Copy out every one of the entries below word for word, leaving each line unchanged.

════════════════

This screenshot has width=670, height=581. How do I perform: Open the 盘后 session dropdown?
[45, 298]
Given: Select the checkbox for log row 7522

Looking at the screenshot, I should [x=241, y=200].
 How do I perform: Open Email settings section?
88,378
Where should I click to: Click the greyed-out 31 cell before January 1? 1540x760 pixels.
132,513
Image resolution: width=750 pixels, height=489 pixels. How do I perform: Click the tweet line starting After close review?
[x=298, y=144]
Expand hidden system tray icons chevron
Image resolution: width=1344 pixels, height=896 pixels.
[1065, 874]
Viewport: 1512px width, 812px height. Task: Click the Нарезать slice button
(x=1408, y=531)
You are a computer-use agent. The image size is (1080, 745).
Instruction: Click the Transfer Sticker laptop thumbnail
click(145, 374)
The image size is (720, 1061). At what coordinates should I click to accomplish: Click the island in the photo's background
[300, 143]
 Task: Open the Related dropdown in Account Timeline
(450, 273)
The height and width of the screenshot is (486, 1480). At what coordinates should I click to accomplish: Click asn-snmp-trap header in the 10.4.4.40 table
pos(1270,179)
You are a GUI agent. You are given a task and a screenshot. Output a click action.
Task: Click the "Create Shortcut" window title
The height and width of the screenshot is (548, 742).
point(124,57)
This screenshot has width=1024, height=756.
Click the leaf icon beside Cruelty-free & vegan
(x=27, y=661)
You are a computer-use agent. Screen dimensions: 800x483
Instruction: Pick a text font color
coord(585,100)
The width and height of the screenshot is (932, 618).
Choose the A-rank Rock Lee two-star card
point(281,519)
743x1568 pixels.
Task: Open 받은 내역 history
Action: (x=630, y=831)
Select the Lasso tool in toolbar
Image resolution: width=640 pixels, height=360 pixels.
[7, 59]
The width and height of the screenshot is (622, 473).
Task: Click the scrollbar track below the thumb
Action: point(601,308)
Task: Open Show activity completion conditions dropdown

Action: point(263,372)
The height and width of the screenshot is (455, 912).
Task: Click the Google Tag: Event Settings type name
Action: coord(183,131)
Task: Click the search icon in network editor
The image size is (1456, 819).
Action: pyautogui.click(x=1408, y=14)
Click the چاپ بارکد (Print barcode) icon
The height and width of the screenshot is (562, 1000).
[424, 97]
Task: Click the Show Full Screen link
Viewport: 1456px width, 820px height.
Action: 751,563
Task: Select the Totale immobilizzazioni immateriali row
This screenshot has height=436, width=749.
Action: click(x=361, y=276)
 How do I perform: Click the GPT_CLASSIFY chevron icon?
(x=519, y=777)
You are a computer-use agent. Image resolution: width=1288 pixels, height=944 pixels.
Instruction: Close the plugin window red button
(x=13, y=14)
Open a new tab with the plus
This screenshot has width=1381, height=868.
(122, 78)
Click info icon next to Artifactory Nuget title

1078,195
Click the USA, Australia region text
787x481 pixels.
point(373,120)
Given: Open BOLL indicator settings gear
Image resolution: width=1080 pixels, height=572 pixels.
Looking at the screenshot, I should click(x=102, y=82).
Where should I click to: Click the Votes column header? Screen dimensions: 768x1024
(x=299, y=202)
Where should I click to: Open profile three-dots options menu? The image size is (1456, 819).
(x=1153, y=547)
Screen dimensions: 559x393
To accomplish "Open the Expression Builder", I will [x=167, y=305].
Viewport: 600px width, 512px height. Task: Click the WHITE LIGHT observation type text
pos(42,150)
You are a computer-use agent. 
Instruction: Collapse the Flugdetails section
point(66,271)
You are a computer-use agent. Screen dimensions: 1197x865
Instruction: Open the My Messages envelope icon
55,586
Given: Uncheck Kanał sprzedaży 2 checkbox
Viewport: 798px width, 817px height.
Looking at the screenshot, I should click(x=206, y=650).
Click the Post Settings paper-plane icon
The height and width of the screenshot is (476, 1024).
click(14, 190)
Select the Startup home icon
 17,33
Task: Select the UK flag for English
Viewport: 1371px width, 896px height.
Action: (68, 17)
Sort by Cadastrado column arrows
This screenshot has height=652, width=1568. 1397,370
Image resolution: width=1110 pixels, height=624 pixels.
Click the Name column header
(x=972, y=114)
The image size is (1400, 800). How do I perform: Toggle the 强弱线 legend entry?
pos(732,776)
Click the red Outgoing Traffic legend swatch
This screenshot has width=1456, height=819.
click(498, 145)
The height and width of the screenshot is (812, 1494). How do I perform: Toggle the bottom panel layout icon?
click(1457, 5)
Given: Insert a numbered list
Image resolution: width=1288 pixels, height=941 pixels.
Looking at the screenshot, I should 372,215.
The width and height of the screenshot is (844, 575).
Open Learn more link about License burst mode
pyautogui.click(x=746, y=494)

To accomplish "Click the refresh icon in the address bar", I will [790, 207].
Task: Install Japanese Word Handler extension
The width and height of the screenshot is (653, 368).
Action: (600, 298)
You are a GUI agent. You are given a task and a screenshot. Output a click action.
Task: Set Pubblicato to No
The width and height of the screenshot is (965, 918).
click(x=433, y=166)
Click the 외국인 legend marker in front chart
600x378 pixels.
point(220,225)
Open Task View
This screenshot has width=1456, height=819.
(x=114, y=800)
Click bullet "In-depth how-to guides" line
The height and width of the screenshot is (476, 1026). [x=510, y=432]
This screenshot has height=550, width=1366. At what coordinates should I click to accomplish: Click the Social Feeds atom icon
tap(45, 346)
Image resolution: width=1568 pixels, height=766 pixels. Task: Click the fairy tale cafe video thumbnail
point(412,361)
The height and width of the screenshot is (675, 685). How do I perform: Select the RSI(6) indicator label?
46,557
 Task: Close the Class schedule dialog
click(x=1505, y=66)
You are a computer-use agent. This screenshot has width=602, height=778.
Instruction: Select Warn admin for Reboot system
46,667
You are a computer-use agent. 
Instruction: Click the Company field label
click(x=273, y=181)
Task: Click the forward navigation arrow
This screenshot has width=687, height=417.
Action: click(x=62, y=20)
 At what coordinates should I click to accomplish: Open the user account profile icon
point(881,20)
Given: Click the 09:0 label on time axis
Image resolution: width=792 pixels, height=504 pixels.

════════════════

• **Result**
This screenshot has width=670, height=581. How do I perform: Open the 盘后 session dropdown?
[45, 298]
Given: Select the checkbox for log row 7522

Looking at the screenshot, I should [x=241, y=200].
 How do I perform: Open Email settings section?
88,378
Where should I click to: Click the greyed-out 31 cell before January 1? 1540x760 pixels.
132,513
Image resolution: width=750 pixels, height=489 pixels. How do I perform: Click the tweet line starting After close review?
[x=298, y=144]
Expand hidden system tray icons chevron
Image resolution: width=1344 pixels, height=896 pixels.
[1065, 874]
Viewport: 1512px width, 812px height. Task: Click the Нарезать slice button
(x=1408, y=531)
You are a computer-use agent. The image size is (1080, 745).
Instruction: Click the Transfer Sticker laptop thumbnail
click(145, 374)
The image size is (720, 1061). At what coordinates should I click to accomplish: Click the island in the photo's background
[300, 143]
 Task: Open the Related dropdown in Account Timeline
(450, 273)
The height and width of the screenshot is (486, 1480). At what coordinates should I click to accomplish: Click asn-snmp-trap header in the 10.4.4.40 table
pos(1270,179)
You are a GUI agent. You are given a task and a screenshot. Output a click action.
Task: Click the "Create Shortcut" window title
The height and width of the screenshot is (548, 742).
point(124,57)
This screenshot has width=1024, height=756.
Click the leaf icon beside Cruelty-free & vegan
(x=27, y=661)
You are a computer-use agent. Screen dimensions: 800x483
Instruction: Pick a text font color
coord(585,100)
The width and height of the screenshot is (932, 618).
Choose the A-rank Rock Lee two-star card
point(281,519)
743x1568 pixels.
Task: Open 받은 내역 history
Action: (x=630, y=831)
Select the Lasso tool in toolbar
Image resolution: width=640 pixels, height=360 pixels.
[7, 59]
The width and height of the screenshot is (622, 473).
Task: Click the scrollbar track below the thumb
Action: point(601,308)
Task: Open Show activity completion conditions dropdown

Action: point(263,372)
The height and width of the screenshot is (455, 912).
Task: Click the Google Tag: Event Settings type name
Action: coord(183,131)
Task: Click the search icon in network editor
The image size is (1456, 819).
Action: pyautogui.click(x=1408, y=14)
Click the چاپ بارکد (Print barcode) icon
The height and width of the screenshot is (562, 1000).
[424, 97]
Task: Click the Show Full Screen link
Viewport: 1456px width, 820px height.
Action: 751,563
Task: Select the Totale immobilizzazioni immateriali row
This screenshot has height=436, width=749.
Action: click(x=361, y=276)
 How do I perform: Click the GPT_CLASSIFY chevron icon?
(x=519, y=777)
You are a computer-use agent. Image resolution: width=1288 pixels, height=944 pixels.
Instruction: Close the plugin window red button
(x=13, y=14)
Open a new tab with the plus
This screenshot has width=1381, height=868.
(122, 78)
Click info icon next to Artifactory Nuget title

1078,195
Click the USA, Australia region text
787x481 pixels.
point(373,120)
Given: Open BOLL indicator settings gear
Image resolution: width=1080 pixels, height=572 pixels.
Looking at the screenshot, I should click(x=102, y=82).
Where should I click to: Click the Votes column header? Screen dimensions: 768x1024
(x=299, y=202)
Where should I click to: Open profile three-dots options menu? The image size is (1456, 819).
(x=1153, y=547)
Screen dimensions: 559x393
To accomplish "Open the Expression Builder", I will [x=167, y=305].
Viewport: 600px width, 512px height. Task: Click the WHITE LIGHT observation type text
pos(42,150)
You are a computer-use agent. 
Instruction: Collapse the Flugdetails section
point(66,271)
You are a computer-use agent. Screen dimensions: 1197x865
Instruction: Open the My Messages envelope icon
55,586
Given: Uncheck Kanał sprzedaży 2 checkbox
Viewport: 798px width, 817px height.
Looking at the screenshot, I should click(x=206, y=650).
Click the Post Settings paper-plane icon
The height and width of the screenshot is (476, 1024).
click(14, 190)
Select the Startup home icon
 17,33
Task: Select the UK flag for English
Viewport: 1371px width, 896px height.
Action: (68, 17)
Sort by Cadastrado column arrows
This screenshot has height=652, width=1568. 1397,370
Image resolution: width=1110 pixels, height=624 pixels.
Click the Name column header
(x=972, y=114)
The image size is (1400, 800). How do I perform: Toggle the 强弱线 legend entry?
pos(732,776)
Click the red Outgoing Traffic legend swatch
This screenshot has width=1456, height=819.
click(498, 145)
The height and width of the screenshot is (812, 1494). How do I perform: Toggle the bottom panel layout icon?
click(1457, 5)
Given: Insert a numbered list
Image resolution: width=1288 pixels, height=941 pixels.
Looking at the screenshot, I should 372,215.
The width and height of the screenshot is (844, 575).
Open Learn more link about License burst mode
pyautogui.click(x=746, y=494)

To accomplish "Click the refresh icon in the address bar", I will [790, 207].
Task: Install Japanese Word Handler extension
The width and height of the screenshot is (653, 368).
Action: (600, 298)
You are a GUI agent. You are given a task and a screenshot. Output a click action.
Task: Set Pubblicato to No
The width and height of the screenshot is (965, 918).
click(x=433, y=166)
Click the 외국인 legend marker in front chart
600x378 pixels.
point(220,225)
Open Task View
This screenshot has width=1456, height=819.
(x=114, y=800)
Click bullet "In-depth how-to guides" line
The height and width of the screenshot is (476, 1026). [x=510, y=432]
This screenshot has height=550, width=1366. At what coordinates should I click to accomplish: Click the Social Feeds atom icon
tap(45, 346)
Image resolution: width=1568 pixels, height=766 pixels. Task: Click the fairy tale cafe video thumbnail
point(412,361)
The height and width of the screenshot is (675, 685). How do I perform: Select the RSI(6) indicator label?
46,557
 Task: Close the Class schedule dialog
click(x=1505, y=66)
You are a computer-use agent. This screenshot has width=602, height=778.
Instruction: Select Warn admin for Reboot system
46,667
You are a computer-use agent. 
Instruction: Click the Company field label
click(x=273, y=181)
Task: Click the forward navigation arrow
This screenshot has width=687, height=417.
Action: click(x=62, y=20)
 At what coordinates should I click to accomplish: Open the user account profile icon
point(881,20)
Given: Click the 09:0 label on time axis
Image resolution: width=792 pixels, height=504 pixels.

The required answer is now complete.